What this task involves — Search the data for the word "akbgd". Reproduce every line where it is found.

Supplied records START

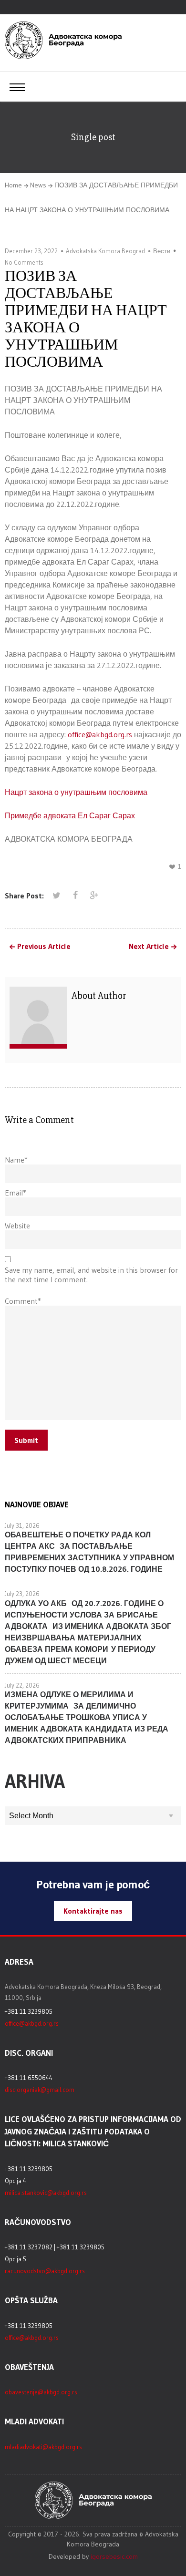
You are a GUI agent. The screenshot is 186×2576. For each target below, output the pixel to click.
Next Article (149, 946)
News (38, 185)
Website (17, 1225)
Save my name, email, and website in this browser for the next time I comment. (91, 1274)
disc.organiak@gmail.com (39, 2089)
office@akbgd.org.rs (100, 734)
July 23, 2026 (22, 1593)
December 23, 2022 (31, 251)
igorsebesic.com (114, 2556)
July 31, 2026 (22, 1525)
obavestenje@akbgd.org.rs (41, 2392)
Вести (161, 251)
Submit (26, 1440)
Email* (15, 1192)
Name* (16, 1159)
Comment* (23, 1301)
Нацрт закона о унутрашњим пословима (76, 792)
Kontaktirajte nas (93, 1911)
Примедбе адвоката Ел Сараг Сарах (70, 815)
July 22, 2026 (22, 1685)
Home (13, 185)
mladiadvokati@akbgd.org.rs (43, 2447)
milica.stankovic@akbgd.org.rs (46, 2192)
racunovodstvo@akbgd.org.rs (45, 2271)
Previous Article (44, 946)
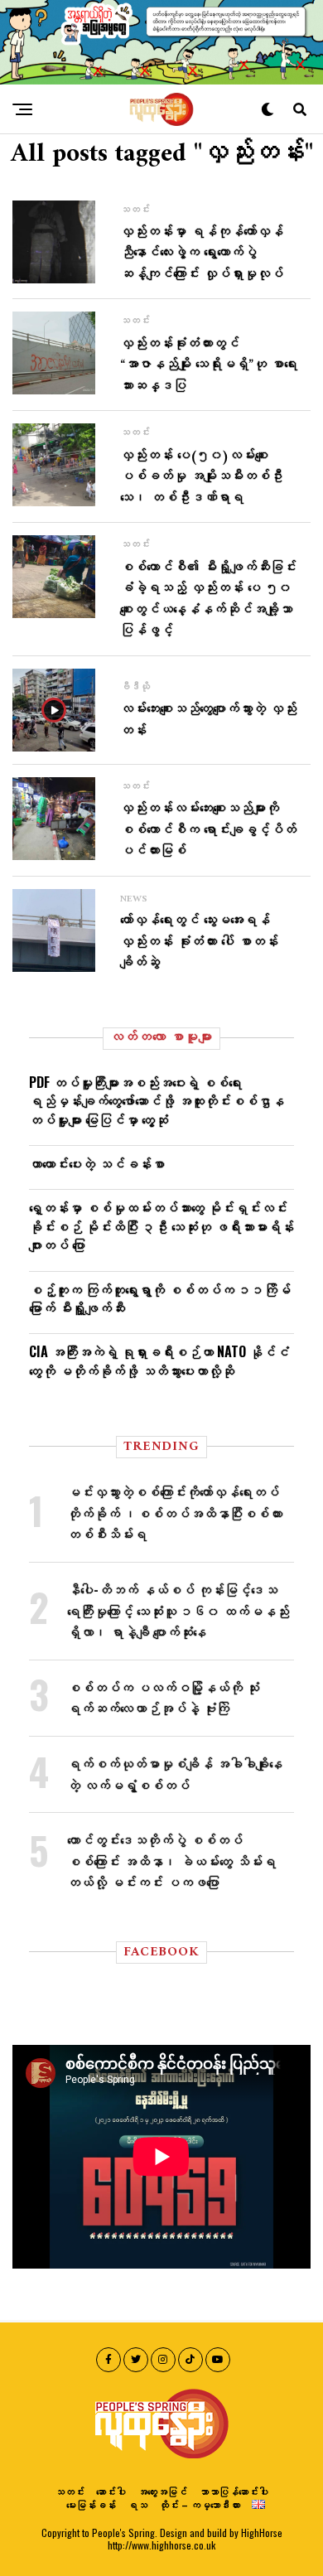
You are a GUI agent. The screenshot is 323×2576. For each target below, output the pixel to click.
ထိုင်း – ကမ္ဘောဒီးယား (199, 2504)
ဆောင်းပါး (111, 2491)
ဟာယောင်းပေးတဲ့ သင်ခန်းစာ (97, 1163)
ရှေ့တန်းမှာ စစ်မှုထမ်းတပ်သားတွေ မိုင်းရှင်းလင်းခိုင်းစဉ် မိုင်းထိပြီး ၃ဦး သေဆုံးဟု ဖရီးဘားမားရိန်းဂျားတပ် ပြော (161, 1225)
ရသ (137, 2504)
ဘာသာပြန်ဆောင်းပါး (233, 2491)
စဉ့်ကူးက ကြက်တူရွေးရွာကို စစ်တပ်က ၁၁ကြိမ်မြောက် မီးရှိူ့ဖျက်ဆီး (160, 1298)
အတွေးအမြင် (162, 2491)
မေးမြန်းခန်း (91, 2504)
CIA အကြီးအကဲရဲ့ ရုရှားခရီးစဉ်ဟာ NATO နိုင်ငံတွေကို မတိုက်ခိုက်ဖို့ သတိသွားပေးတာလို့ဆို (159, 1360)
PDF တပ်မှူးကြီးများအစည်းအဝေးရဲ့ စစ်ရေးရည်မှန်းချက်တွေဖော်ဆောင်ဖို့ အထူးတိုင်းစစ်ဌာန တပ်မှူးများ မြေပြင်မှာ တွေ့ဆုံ (156, 1100)
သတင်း (69, 2491)
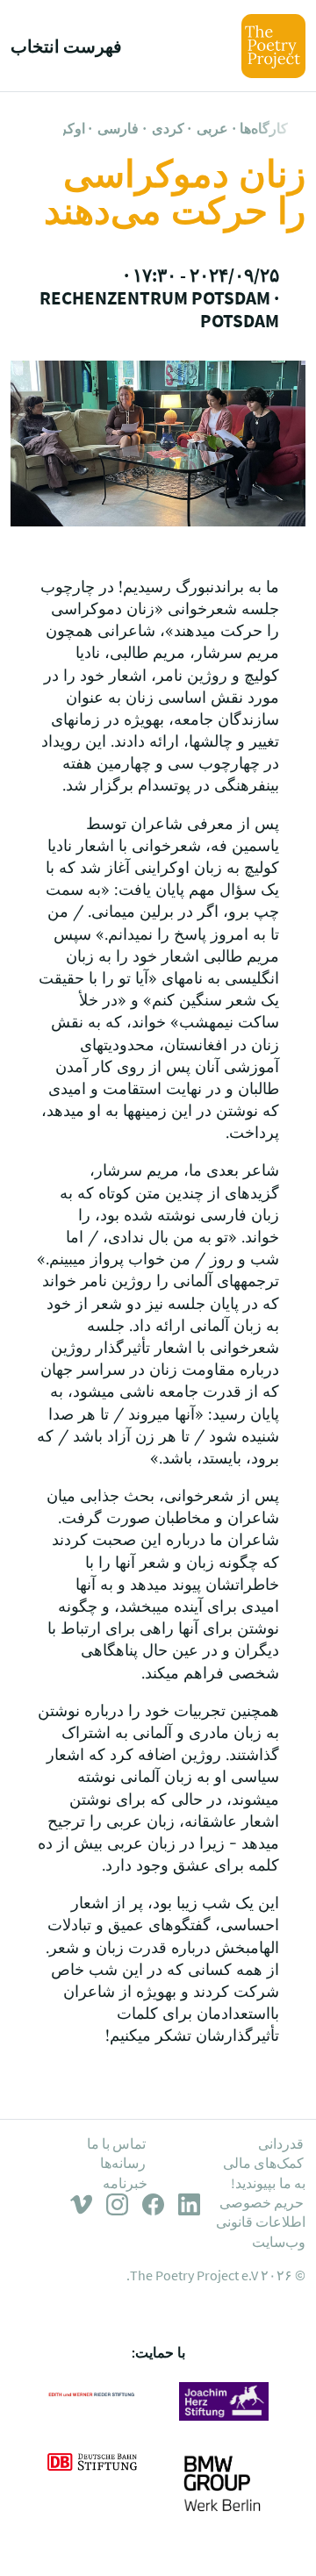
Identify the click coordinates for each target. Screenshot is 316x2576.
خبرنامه (125, 2183)
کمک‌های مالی (263, 2163)
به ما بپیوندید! (268, 2183)
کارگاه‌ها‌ (264, 128)
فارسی (118, 128)
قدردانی (281, 2143)
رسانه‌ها (123, 2163)
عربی (212, 128)
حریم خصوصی (261, 2202)
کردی (168, 128)
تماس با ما (117, 2143)
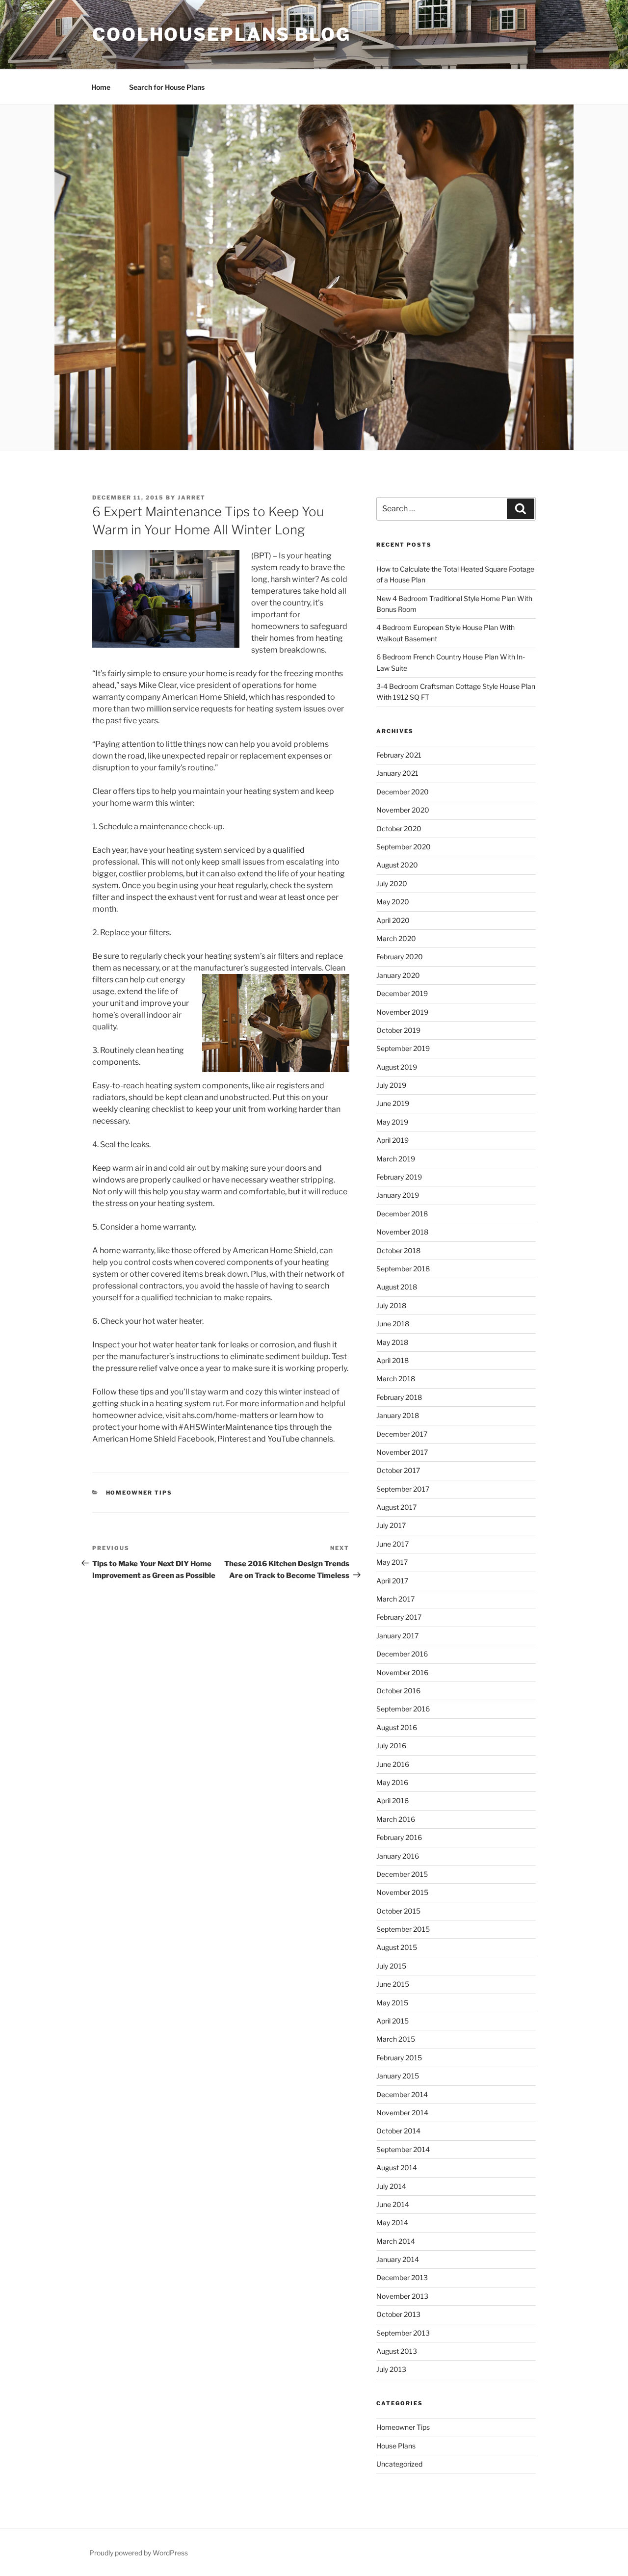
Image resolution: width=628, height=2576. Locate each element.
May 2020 (392, 901)
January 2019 (397, 1195)
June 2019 (392, 1103)
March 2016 (395, 1819)
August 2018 (396, 1287)
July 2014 (391, 2186)
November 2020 (402, 810)
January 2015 (397, 2076)
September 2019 (403, 1048)
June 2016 (392, 1764)
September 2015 (403, 1929)
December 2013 (402, 2277)
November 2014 (402, 2112)
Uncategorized (399, 2464)
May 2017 (392, 1562)
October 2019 (398, 1030)
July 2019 (391, 1085)
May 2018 (392, 1342)
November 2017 (402, 1452)
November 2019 (402, 1012)
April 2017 (392, 1581)
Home (100, 87)
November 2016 (402, 1672)
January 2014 (397, 2259)
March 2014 (395, 2241)
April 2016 (392, 1800)
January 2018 (397, 1415)
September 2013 (403, 2333)
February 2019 (399, 1177)
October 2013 (398, 2314)
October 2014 (398, 2131)
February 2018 (399, 1397)
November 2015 (402, 1892)
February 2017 (398, 1617)
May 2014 (392, 2222)
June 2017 (392, 1544)
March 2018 (395, 1378)
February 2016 (399, 1837)
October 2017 (398, 1470)
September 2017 (402, 1489)
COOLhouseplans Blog (221, 34)
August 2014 (396, 2167)
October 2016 (398, 1690)
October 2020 (398, 828)
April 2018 (392, 1360)
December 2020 (402, 792)
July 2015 (391, 1966)
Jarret (192, 497)
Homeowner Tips (139, 1492)
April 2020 (393, 920)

Supplied records END

Solution to this task —
office@akbgd.org.rs (100, 734)
obavestenje@akbgd.org.rs (41, 2392)
mladiadvokati@akbgd.org.rs (43, 2447)
milica.stankovic@akbgd.org.rs (46, 2192)
racunovodstvo@akbgd.org.rs (45, 2271)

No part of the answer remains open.